SUPPLIED MATERIAL:
·····
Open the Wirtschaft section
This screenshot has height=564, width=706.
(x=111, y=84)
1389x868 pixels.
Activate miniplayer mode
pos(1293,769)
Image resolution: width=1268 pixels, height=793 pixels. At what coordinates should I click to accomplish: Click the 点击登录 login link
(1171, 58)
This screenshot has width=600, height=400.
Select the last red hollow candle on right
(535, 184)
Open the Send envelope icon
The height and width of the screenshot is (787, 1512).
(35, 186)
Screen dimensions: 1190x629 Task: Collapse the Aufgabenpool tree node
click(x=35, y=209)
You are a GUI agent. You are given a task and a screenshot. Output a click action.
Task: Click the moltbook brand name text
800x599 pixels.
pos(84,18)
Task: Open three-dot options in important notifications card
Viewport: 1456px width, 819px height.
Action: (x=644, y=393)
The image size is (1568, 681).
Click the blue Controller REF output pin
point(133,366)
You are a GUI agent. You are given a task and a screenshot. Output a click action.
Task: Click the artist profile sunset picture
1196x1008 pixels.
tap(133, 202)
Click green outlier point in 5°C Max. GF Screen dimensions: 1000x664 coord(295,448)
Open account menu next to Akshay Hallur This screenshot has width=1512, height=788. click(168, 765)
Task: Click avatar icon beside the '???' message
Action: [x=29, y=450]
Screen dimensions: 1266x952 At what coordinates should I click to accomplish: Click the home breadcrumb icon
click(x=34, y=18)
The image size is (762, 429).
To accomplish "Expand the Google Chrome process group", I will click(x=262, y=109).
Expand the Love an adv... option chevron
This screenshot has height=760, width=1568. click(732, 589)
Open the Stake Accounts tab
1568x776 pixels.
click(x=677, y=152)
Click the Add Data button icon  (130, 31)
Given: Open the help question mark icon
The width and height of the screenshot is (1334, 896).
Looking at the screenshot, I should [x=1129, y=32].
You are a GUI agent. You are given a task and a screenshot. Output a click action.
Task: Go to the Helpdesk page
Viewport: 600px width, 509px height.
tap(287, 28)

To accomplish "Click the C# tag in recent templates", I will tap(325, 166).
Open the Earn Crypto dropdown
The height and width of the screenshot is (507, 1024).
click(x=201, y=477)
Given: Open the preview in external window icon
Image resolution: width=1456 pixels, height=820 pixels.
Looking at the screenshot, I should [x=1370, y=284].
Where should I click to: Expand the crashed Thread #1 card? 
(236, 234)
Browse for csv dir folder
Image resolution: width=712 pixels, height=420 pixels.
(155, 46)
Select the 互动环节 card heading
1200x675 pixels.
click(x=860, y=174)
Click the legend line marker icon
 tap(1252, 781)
·····
DIRECTION:
Can you retype all the rows above, line for line, exactly as they appear?

RESULT FOR THIS TASK:
Open the Wirtschaft section
This screenshot has height=564, width=706.
(x=111, y=84)
1389x868 pixels.
Activate miniplayer mode
pos(1293,769)
Image resolution: width=1268 pixels, height=793 pixels. At what coordinates should I click to accomplish: Click the 点击登录 login link
(1171, 58)
This screenshot has width=600, height=400.
Select the last red hollow candle on right
(535, 184)
Open the Send envelope icon
The height and width of the screenshot is (787, 1512).
(35, 186)
Screen dimensions: 1190x629 Task: Collapse the Aufgabenpool tree node
click(x=35, y=209)
You are a GUI agent. You are given a task and a screenshot. Output a click action.
Task: Click the moltbook brand name text
800x599 pixels.
pos(84,18)
Task: Open three-dot options in important notifications card
Viewport: 1456px width, 819px height.
Action: (x=644, y=393)
The image size is (1568, 681).
Click the blue Controller REF output pin
point(133,366)
You are a GUI agent. You are given a task and a screenshot. Output a click action.
Task: Click the artist profile sunset picture
1196x1008 pixels.
tap(133, 202)
Click green outlier point in 5°C Max. GF Screen dimensions: 1000x664 coord(295,448)
Open account menu next to Akshay Hallur This screenshot has width=1512, height=788. click(168, 765)
Task: Click avatar icon beside the '???' message
Action: [x=29, y=450]
Screen dimensions: 1266x952 At what coordinates should I click to accomplish: Click the home breadcrumb icon
click(x=34, y=18)
The image size is (762, 429).
To accomplish "Expand the Google Chrome process group", I will click(x=262, y=109).
Expand the Love an adv... option chevron
This screenshot has height=760, width=1568. click(732, 589)
Open the Stake Accounts tab
1568x776 pixels.
click(x=677, y=152)
Click the Add Data button icon  (130, 31)
Given: Open the help question mark icon
The width and height of the screenshot is (1334, 896).
Looking at the screenshot, I should [x=1129, y=32].
You are a GUI agent. You are given a task and a screenshot. Output a click action.
Task: Go to the Helpdesk page
Viewport: 600px width, 509px height.
tap(287, 28)

To accomplish "Click the C# tag in recent templates", I will tap(325, 166).
Open the Earn Crypto dropdown
The height and width of the screenshot is (507, 1024).
click(x=201, y=477)
Given: Open the preview in external window icon
Image resolution: width=1456 pixels, height=820 pixels.
Looking at the screenshot, I should [x=1370, y=284].
Where should I click to: Expand the crashed Thread #1 card? 
(236, 234)
Browse for csv dir folder
Image resolution: width=712 pixels, height=420 pixels.
(155, 46)
Select the 互动环节 card heading
1200x675 pixels.
click(x=860, y=174)
Click the legend line marker icon
 tap(1252, 781)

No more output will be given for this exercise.